Market efficiency does not assume that market participants correctly adjust prices, just that their price adjustments are unbiased.

Market efficiency is a concept that refers to the degree to which stock prices reflect all available information. It suggests that in an efficient market, securities are fairly priced, and it is difficult for investors to consistently outperform the market based on publicly available information.

To answer the question, we need to identify the assumption that is NOT related to market efficiency. Let's go through each answer choice:

A. A large number of profit maximizing participants are analyzing securities independently. This assumption is consistent with market efficiency. In an efficient market, there are numerous participants, such as individual investors, institutional investors, analysts, and traders, who analyze securities to maximize their profits. Their independent analyses help to ensure that market prices incorporate the available information.

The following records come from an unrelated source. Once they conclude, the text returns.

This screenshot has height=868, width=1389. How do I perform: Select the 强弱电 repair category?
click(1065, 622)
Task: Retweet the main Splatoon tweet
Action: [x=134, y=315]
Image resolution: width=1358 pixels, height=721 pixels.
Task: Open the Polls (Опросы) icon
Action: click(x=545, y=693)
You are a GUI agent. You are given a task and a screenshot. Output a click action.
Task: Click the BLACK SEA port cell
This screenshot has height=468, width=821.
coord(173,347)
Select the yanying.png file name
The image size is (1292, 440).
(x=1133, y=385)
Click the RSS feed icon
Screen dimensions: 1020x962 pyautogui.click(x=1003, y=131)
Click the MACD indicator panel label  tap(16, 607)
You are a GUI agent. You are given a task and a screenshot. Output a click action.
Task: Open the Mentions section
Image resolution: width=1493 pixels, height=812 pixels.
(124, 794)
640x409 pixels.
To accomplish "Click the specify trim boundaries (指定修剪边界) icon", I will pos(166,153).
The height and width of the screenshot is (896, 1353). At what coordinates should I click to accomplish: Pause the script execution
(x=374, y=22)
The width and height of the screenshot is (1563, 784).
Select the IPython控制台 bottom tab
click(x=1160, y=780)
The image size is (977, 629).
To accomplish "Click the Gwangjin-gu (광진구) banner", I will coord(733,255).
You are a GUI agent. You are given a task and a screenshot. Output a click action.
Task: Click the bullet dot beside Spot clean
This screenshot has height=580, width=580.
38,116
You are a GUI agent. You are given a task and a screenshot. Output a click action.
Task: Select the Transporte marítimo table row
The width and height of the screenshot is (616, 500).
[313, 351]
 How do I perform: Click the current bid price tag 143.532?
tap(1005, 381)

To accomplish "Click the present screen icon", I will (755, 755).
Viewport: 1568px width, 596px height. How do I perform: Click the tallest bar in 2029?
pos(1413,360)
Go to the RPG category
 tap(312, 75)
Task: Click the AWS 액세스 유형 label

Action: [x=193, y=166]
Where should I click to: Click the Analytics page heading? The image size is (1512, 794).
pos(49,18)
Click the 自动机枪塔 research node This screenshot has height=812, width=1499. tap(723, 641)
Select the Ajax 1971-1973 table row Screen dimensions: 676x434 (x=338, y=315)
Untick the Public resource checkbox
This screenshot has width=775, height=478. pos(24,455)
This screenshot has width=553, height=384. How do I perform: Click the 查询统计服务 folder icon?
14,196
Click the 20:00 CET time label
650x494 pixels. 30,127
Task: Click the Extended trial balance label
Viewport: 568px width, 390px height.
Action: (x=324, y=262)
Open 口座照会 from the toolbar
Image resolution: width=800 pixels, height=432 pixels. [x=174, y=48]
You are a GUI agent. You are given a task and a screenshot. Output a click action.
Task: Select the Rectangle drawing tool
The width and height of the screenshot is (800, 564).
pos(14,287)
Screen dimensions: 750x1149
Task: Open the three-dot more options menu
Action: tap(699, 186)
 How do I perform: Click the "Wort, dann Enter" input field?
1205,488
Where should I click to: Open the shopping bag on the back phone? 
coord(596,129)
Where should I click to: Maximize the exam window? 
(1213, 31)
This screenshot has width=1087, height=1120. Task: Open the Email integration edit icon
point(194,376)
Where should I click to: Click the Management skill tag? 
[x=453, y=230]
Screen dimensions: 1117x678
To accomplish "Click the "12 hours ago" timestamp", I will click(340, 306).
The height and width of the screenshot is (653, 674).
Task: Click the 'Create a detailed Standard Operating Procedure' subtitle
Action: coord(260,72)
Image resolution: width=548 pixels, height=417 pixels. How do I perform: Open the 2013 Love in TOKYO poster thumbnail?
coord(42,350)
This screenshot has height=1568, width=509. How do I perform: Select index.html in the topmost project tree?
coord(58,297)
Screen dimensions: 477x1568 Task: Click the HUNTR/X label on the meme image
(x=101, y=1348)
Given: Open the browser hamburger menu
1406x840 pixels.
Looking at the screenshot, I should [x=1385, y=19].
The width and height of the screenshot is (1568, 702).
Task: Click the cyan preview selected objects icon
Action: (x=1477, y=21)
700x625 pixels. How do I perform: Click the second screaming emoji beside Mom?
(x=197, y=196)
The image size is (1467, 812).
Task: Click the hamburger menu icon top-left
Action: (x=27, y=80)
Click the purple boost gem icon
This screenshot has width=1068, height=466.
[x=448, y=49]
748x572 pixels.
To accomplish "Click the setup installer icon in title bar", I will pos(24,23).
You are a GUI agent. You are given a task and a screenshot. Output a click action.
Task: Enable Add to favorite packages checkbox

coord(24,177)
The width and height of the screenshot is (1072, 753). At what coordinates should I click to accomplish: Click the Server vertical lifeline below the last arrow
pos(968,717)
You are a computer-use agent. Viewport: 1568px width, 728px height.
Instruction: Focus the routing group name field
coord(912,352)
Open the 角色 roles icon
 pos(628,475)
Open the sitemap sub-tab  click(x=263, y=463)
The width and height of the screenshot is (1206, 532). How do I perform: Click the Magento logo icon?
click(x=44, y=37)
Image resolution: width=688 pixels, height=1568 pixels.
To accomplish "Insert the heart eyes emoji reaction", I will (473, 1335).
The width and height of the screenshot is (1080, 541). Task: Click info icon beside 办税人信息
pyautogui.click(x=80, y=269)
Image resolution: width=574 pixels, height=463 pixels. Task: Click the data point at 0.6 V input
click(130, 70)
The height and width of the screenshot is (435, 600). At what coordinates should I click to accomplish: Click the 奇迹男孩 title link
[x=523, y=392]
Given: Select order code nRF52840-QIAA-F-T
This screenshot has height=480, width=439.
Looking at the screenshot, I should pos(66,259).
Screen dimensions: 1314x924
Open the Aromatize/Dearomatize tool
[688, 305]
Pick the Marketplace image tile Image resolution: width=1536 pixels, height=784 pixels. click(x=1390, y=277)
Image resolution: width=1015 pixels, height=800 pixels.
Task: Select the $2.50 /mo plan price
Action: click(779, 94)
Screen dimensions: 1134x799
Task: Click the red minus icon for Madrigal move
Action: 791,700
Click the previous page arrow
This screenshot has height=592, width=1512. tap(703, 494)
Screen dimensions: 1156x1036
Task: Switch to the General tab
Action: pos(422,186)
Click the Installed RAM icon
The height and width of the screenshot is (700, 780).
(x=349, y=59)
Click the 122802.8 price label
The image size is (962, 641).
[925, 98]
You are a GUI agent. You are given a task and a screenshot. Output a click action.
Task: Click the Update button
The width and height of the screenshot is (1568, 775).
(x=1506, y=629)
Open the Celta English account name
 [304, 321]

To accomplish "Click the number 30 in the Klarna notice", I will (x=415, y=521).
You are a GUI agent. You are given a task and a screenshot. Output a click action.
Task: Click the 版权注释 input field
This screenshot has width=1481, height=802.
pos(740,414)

C. Market participants always correctly adjust prices when new information is received. This assumption is also consistent with market efficiency. In an efficient market, participants quickly and accurately incorporate new information into security prices. If market participants consistently fail to adjust prices correctly, it would imply that the market is inefficient because it would offer opportunities for some investors to earn excess returns.

D. The expected returns implicitly include risk in the price of a security. This assumption is also consistent with market efficiency. In an efficient market, investors incorporate the level of risk associated with a security into its price. If expected returns did not include risk, it would imply that the market is not fully pricing in the risk associated with securities, suggesting a potential inefficiency.

B. All of these choices are correct. This answer choice suggests that all of the assumptions mentioned in options A, C, and D are consistent with market efficiency. If this is the correct answer, it would imply that all of the assumptions are related to market efficiency, leaving no assumption that is NOT based on market efficiency. However, based on the previous analysis, we have found that all the answer choices so far (A, C, and D) are consistent with market efficiency.

Therefore, the correct answer is B. All of these choices are correct. This implies that all the assumptions mentioned in options A, C, and D are based on market efficiency.